• TASK
Retype the entries exactly, keeping every line intact.

=======

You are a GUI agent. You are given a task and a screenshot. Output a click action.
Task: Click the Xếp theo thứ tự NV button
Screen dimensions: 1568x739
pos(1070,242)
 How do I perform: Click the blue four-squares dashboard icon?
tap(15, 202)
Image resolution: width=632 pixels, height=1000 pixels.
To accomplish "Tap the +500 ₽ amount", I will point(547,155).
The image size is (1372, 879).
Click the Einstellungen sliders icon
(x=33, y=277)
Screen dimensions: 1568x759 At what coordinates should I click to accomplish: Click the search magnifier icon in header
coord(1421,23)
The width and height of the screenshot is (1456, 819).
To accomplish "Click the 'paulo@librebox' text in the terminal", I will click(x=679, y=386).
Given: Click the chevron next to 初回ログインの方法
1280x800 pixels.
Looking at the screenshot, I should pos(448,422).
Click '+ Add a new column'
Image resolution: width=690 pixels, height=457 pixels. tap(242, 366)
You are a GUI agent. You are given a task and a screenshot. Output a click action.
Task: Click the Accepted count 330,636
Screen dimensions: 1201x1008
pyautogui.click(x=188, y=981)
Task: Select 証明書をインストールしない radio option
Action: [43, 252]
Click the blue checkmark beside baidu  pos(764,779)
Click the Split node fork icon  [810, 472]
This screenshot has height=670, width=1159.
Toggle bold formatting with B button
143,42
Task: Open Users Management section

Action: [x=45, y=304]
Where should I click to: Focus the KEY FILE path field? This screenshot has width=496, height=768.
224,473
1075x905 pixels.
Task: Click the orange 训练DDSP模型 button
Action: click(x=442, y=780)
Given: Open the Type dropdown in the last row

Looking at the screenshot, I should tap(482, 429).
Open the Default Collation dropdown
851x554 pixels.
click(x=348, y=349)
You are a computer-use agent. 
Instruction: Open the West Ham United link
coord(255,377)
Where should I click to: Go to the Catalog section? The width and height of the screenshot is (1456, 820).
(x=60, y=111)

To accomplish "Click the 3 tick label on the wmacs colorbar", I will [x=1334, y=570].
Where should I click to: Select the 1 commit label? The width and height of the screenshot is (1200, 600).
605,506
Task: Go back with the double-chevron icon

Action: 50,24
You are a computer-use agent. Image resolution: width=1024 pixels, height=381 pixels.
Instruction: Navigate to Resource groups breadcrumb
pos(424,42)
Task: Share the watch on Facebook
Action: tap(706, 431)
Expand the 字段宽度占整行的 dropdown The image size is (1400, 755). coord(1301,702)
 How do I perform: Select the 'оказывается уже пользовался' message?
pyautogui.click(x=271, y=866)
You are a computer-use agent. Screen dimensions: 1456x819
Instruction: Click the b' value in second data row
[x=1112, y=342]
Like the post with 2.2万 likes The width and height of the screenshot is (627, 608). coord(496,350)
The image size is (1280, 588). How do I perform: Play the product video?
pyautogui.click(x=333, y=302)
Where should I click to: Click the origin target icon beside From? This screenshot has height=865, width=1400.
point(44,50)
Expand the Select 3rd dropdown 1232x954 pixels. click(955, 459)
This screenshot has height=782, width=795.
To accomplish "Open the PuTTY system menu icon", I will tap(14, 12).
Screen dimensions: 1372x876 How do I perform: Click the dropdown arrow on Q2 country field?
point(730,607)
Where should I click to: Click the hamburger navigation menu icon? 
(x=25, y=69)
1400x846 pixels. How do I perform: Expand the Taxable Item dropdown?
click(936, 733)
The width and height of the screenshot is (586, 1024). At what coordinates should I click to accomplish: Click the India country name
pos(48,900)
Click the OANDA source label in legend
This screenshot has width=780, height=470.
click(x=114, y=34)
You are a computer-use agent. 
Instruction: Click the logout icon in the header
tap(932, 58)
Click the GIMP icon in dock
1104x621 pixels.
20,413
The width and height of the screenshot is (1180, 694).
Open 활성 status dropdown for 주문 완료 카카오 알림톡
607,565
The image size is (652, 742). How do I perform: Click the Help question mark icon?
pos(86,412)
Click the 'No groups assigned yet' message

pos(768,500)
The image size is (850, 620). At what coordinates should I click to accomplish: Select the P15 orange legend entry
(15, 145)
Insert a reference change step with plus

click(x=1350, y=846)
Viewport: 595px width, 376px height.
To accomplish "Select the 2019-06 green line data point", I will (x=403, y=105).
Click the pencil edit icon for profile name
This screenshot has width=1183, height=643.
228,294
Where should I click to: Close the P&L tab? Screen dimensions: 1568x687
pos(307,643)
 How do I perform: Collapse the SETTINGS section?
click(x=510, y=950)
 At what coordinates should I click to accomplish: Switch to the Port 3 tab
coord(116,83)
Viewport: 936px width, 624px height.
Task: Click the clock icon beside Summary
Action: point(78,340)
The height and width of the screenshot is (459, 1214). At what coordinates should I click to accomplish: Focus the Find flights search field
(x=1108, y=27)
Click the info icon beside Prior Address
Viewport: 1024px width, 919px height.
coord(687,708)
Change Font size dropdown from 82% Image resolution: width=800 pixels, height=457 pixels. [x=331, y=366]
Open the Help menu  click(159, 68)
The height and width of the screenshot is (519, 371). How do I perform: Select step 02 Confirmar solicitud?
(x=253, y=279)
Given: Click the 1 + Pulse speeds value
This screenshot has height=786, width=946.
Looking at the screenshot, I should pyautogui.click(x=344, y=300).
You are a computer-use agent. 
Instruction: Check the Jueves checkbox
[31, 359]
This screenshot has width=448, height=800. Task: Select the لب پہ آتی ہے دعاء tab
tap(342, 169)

=======

• SOLUTION BELOW
You are a GUI agent. You are given a task and a screenshot. Output a click action.
Task: Click the Xếp theo thứ tự NV button
Screen dimensions: 1568x739
pos(1070,242)
 How do I perform: Click the blue four-squares dashboard icon?
tap(15, 202)
Image resolution: width=632 pixels, height=1000 pixels.
To accomplish "Tap the +500 ₽ amount", I will point(547,155).
The image size is (1372, 879).
Click the Einstellungen sliders icon
(x=33, y=277)
Screen dimensions: 1568x759 At what coordinates should I click to accomplish: Click the search magnifier icon in header
coord(1421,23)
The width and height of the screenshot is (1456, 819).
To accomplish "Click the 'paulo@librebox' text in the terminal", I will click(x=679, y=386).
Given: Click the chevron next to 初回ログインの方法
1280x800 pixels.
Looking at the screenshot, I should pos(448,422).
Click '+ Add a new column'
Image resolution: width=690 pixels, height=457 pixels. tap(242, 366)
You are a GUI agent. You are given a task and a screenshot. Output a click action.
Task: Click the Accepted count 330,636
Screen dimensions: 1201x1008
pyautogui.click(x=188, y=981)
Task: Select 証明書をインストールしない radio option
Action: [43, 252]
Click the blue checkmark beside baidu  pos(764,779)
Click the Split node fork icon  [810, 472]
This screenshot has height=670, width=1159.
Toggle bold formatting with B button
143,42
Task: Open Users Management section

Action: [x=45, y=304]
Where should I click to: Focus the KEY FILE path field? This screenshot has width=496, height=768.
224,473
1075x905 pixels.
Task: Click the orange 训练DDSP模型 button
Action: click(x=442, y=780)
Given: Open the Type dropdown in the last row

Looking at the screenshot, I should tap(482, 429).
Open the Default Collation dropdown
851x554 pixels.
click(x=348, y=349)
You are a computer-use agent. 
Instruction: Open the West Ham United link
coord(255,377)
Where should I click to: Go to the Catalog section? The width and height of the screenshot is (1456, 820).
(x=60, y=111)

To accomplish "Click the 3 tick label on the wmacs colorbar", I will [x=1334, y=570].
Where should I click to: Select the 1 commit label? The width and height of the screenshot is (1200, 600).
605,506
Task: Go back with the double-chevron icon

Action: 50,24
You are a computer-use agent. Image resolution: width=1024 pixels, height=381 pixels.
Instruction: Navigate to Resource groups breadcrumb
pos(424,42)
Task: Share the watch on Facebook
Action: tap(706, 431)
Expand the 字段宽度占整行的 dropdown The image size is (1400, 755). coord(1301,702)
 How do I perform: Select the 'оказывается уже пользовался' message?
pyautogui.click(x=271, y=866)
You are a computer-use agent. Screen dimensions: 1456x819
Instruction: Click the b' value in second data row
[x=1112, y=342]
Like the post with 2.2万 likes The width and height of the screenshot is (627, 608). coord(496,350)
The image size is (1280, 588). How do I perform: Play the product video?
pyautogui.click(x=333, y=302)
Where should I click to: Click the origin target icon beside From? This screenshot has height=865, width=1400.
point(44,50)
Expand the Select 3rd dropdown 1232x954 pixels. click(955, 459)
This screenshot has height=782, width=795.
To accomplish "Open the PuTTY system menu icon", I will tap(14, 12).
Screen dimensions: 1372x876 How do I perform: Click the dropdown arrow on Q2 country field?
point(730,607)
Where should I click to: Click the hamburger navigation menu icon? 
(x=25, y=69)
1400x846 pixels. How do I perform: Expand the Taxable Item dropdown?
click(936, 733)
The width and height of the screenshot is (586, 1024). At what coordinates should I click to accomplish: Click the India country name
pos(48,900)
Click the OANDA source label in legend
This screenshot has width=780, height=470.
click(x=114, y=34)
You are a computer-use agent. 
Instruction: Click the logout icon in the header
tap(932, 58)
Click the GIMP icon in dock
1104x621 pixels.
20,413
The width and height of the screenshot is (1180, 694).
Open 활성 status dropdown for 주문 완료 카카오 알림톡
607,565
The image size is (652, 742). How do I perform: Click the Help question mark icon?
pos(86,412)
Click the 'No groups assigned yet' message

pos(768,500)
The image size is (850, 620). At what coordinates should I click to accomplish: Select the P15 orange legend entry
(15, 145)
Insert a reference change step with plus

click(x=1350, y=846)
Viewport: 595px width, 376px height.
To accomplish "Select the 2019-06 green line data point", I will (x=403, y=105).
Click the pencil edit icon for profile name
This screenshot has width=1183, height=643.
228,294
Where should I click to: Close the P&L tab? Screen dimensions: 1568x687
pos(307,643)
 How do I perform: Collapse the SETTINGS section?
click(x=510, y=950)
 At what coordinates should I click to accomplish: Switch to the Port 3 tab
coord(116,83)
Viewport: 936px width, 624px height.
Task: Click the clock icon beside Summary
Action: point(78,340)
The height and width of the screenshot is (459, 1214). At what coordinates should I click to accomplish: Focus the Find flights search field
(x=1108, y=27)
Click the info icon beside Prior Address
Viewport: 1024px width, 919px height.
coord(687,708)
Change Font size dropdown from 82% Image resolution: width=800 pixels, height=457 pixels. [x=331, y=366]
Open the Help menu  click(159, 68)
The height and width of the screenshot is (519, 371). How do I perform: Select step 02 Confirmar solicitud?
(x=253, y=279)
Given: Click the 1 + Pulse speeds value
This screenshot has height=786, width=946.
Looking at the screenshot, I should pyautogui.click(x=344, y=300).
You are a computer-use agent. 
Instruction: Check the Jueves checkbox
[31, 359]
This screenshot has width=448, height=800. Task: Select the لب پہ آتی ہے دعاء tab
tap(342, 169)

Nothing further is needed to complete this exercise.